< Johannes 21 >
1 Daarna verscheen Jesus nogmaals aan de leerlingen bij het meer van Tibérias. Hij verscheen op de volgende wijze:
After these things, Yeshua [Salvation] revealed himself again to the disciples at the sea of Tiberias. He revealed himself this way.
2 Eens waren Simon Petrus, Tomas, ook Didumus geheten, Natánaël uit Kana van Galilea, de zonen van Zebedeüs, en twee anderen van zijn leerlingen bijeen.
Simeon Peter [Hearing Rock], Thomas [Seeker of truth] called Didymus [Twin], Nathanael [Given by God] of Cana in Galilee [District, Circuit], and the sons of Zebedee [Bestowed by Yah], and two others of his disciples were together.
3 Simon Petrus zeide tot hen: Ik ga vissen. Ze zeiden hem: Dan gaan wij met u mee. Ze trokken er dan op uit, en gingen de boot in; maar die nacht vingen ze niets.
Simeon Peter [Hearing Rock] said to them, “I’m going fishing.” They told him, “We are also coming with you.” They immediately went out, and entered into the boat. That night, they caught nothing.

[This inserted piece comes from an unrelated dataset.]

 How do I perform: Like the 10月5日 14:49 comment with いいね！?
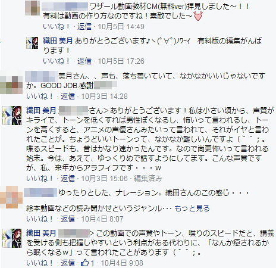[57, 26]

4 Toen reeds de morgen was aangebroken, stond Jesus aan het strand; maar de leerlingen wisten niet, dat het Jesus was.
But when day had already come, Yeshua [Salvation] stood on the beach, yet the disciples didn’t know that it was Yeshua [Salvation].
5 Jesus sprak tot hen: Jonge mannen, hebt gij wat vis? Ze antwoordden Hem: Neen.
Yeshua [Salvation] therefore said to them, “Children, have you anything to eat?” They answered him, “No.”
6 Hij zei hun: Werpt het net uit rechts van de boot, dan zult gij slagen. Ze wierpen het net uit; maar door het groot aantal vissen konden ze het niet meer ophalen.
He said to them, “Cast the net on the right side of the boat, and you will find some.” They cast it therefore, and now they were not able to draw it in for the multitude of fish.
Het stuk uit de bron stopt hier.